- [WORK REQUIRED]: For the records below, print the lines from the line with "Identify the click" through the line with "Песков: киевский режим" exactly as written; include both end lines and exclude the rest.

- [INFORMATION GIVEN]:

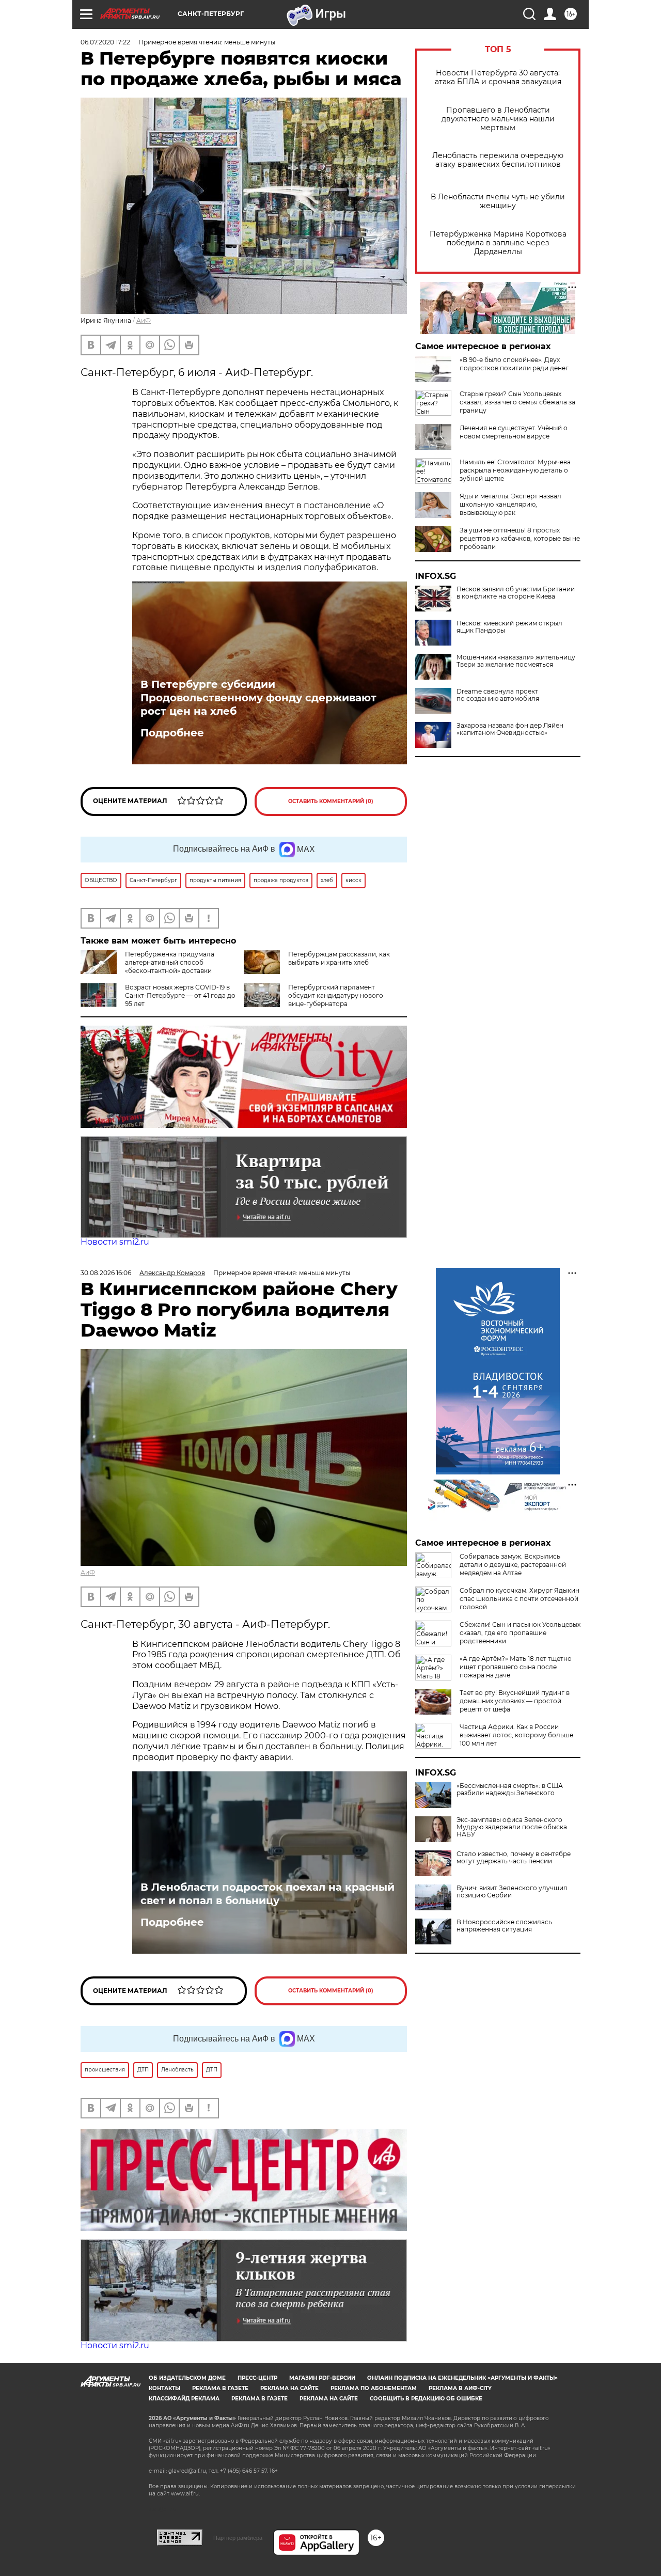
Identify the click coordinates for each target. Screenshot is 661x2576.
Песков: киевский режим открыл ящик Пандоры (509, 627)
--
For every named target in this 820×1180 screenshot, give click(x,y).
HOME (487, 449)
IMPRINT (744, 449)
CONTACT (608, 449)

- [FINAL ANSWER]:
Identify the click coordinates for each target. Screenshot is 661x2576.
Песков: киевский режим открыл ящик Пандоры (509, 627)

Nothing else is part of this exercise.